Sport Data Crawler & Championship Insights
python -m scripts.crawl_data --leagues leagues_data\basketball\leagues.txt --seasons leagues_data\basketball\seasons.txt --out_dir .results
You can create custom input files for the leagues and seasons by using the example files provided in the leagues_data/basketball folder as templates. Once you have customized these files according to your needs, pass their paths as arguments to the script.
Important: When you run the script, you will be prompted to select a sport from a list. Use the arrow keys to navigate and choose the appropriate sport. This selection is crucial because the primary basketball league in Spain is called ACB, while the primary football league in Spain is called LaLiga. Choosing the wrong sport may lead to incorrect data or no data at all being collected.
python -m scripts.analyse_data --sport_dir .results\basketball --outfile .results\stats.txt
At this moment, the script performs the following tasks:
- Scans all files found within the .results\basketball directory (e.g., 2022-2023\spain-acb.csv, 2021-2022\france-lnb.csv).
- Calculates the number of victories, defeats, and draws that the top 3 teams have against the bottom 3 teams based on the standings at a specific point in time:
- Given a predefined stabilization round (e.g., round 8), the script computes a live leaderboard before each round.
- For the 9th round, the analyzer:
- Computes the standings with matches played up to and including round 9.
- Identifies the top 3 teams.
- Identifies the bottom 3 teams.
- Checks if any top team has played against a bottom team and records the match outcome.
- Repeats the above process for each round until the season is completed.
- Merges the results into a dictionary for further analysis.
- Displays the results by season and championship.
- At the end, an overall summary of statistics is generated as a comprehensive overview.
Stabilization round = A round in which the leaderboard stabilizes, meaning that the top-performing teams consistently occupy the upper positions, while the under-performing teams settle at the bottom.
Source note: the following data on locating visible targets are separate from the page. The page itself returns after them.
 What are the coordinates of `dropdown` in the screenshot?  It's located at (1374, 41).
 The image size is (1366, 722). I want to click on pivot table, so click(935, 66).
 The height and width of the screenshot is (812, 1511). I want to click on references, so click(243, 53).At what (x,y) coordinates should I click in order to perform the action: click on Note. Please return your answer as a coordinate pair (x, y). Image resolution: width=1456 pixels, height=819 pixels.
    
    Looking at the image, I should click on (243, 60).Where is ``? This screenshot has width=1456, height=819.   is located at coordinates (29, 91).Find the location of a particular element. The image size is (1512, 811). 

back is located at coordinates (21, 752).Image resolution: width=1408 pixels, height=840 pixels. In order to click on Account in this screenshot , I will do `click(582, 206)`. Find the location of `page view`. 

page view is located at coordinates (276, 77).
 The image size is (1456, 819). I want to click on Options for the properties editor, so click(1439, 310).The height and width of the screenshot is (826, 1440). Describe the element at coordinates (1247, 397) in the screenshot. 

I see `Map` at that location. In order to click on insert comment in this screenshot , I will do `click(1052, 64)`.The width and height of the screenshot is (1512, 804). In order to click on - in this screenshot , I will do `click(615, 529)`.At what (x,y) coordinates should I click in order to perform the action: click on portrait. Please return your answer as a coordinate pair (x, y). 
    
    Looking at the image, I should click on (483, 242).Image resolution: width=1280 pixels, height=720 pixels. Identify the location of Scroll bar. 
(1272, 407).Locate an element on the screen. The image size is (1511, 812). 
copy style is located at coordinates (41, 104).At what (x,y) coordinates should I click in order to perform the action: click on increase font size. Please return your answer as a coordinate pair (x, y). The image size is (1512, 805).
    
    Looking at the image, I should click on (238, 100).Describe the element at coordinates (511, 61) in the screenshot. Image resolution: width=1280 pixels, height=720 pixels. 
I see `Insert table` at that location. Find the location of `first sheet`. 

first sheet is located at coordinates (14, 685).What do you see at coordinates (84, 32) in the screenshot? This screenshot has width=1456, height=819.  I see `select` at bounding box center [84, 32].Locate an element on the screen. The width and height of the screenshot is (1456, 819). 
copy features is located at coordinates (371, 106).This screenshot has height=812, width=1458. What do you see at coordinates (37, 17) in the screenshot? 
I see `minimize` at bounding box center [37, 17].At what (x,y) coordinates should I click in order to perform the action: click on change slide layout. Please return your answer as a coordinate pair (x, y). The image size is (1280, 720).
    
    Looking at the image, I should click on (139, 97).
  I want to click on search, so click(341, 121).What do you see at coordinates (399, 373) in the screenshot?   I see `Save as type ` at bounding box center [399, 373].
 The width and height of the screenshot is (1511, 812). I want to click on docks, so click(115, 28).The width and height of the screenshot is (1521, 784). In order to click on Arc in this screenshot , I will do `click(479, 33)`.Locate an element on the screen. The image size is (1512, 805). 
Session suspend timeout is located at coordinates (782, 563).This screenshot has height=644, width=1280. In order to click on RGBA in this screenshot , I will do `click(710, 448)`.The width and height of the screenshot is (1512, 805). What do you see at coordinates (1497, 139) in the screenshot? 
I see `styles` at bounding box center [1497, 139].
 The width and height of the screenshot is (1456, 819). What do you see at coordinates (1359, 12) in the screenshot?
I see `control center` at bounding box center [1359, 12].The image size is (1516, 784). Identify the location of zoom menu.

Typically, after the stabilization round, it becomes clearer which teams are likely contenders for the championship and which teams will be fighting to avoid relegation.
first k teams = given a live-standing, the first k teams that have the highest win_rate
last k teams = given a live-standing, the first k teams that have the lowest win_rate
first k teams = top k teams = best k teams
last k teams = bottom k teams = worst k teams